**Problem details:**
Write out the listing below again, replacing every "Task" with "Step" and leaving everything else unchanged. Leave the pictures out of your answer.

------------------------------------------------

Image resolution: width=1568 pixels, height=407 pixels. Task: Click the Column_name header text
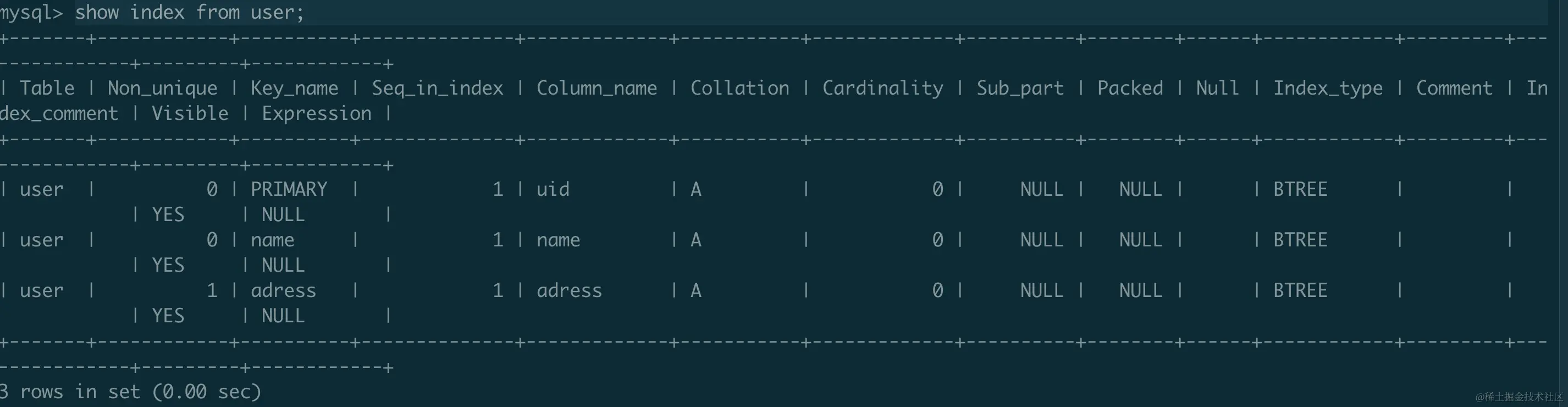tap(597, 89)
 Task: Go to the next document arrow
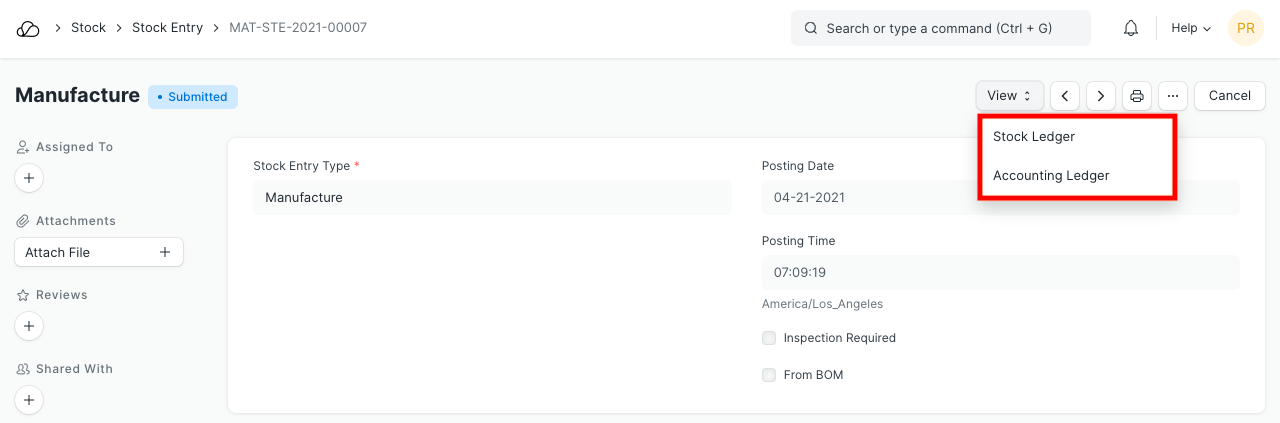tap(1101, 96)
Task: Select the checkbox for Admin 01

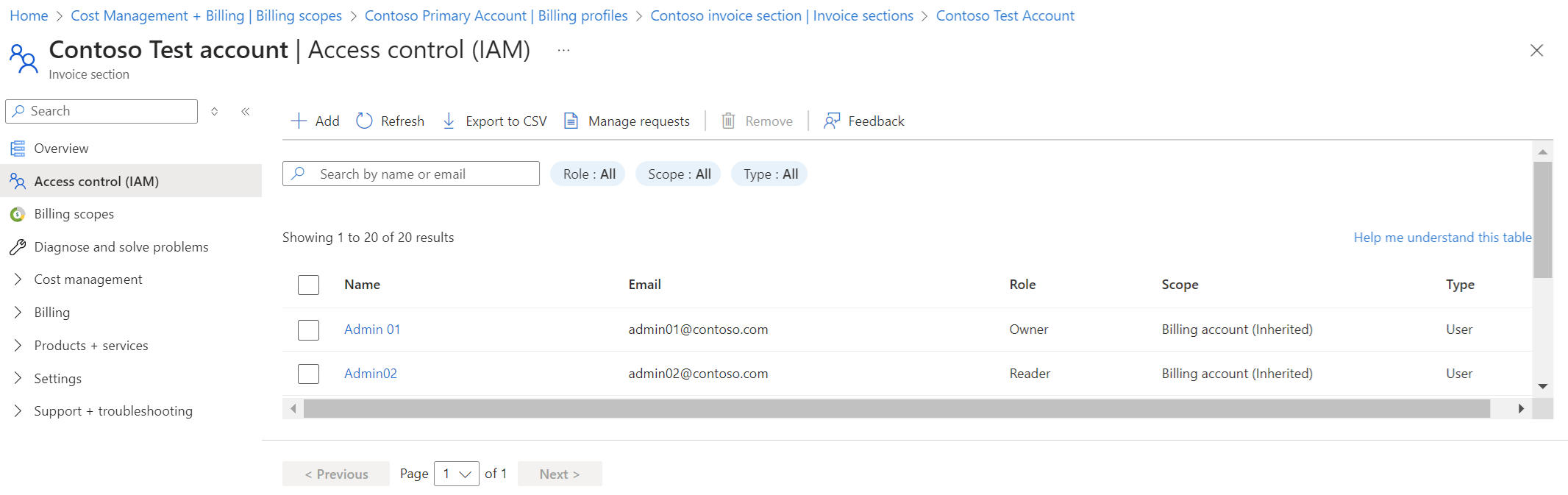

------------------------------------------------

**Output:**
Image resolution: width=1568 pixels, height=407 pixels. Step: Click the Column_name header text
tap(597, 89)
 Step: Go to the next document arrow
tap(1101, 96)
Step: Select the checkbox for Admin 01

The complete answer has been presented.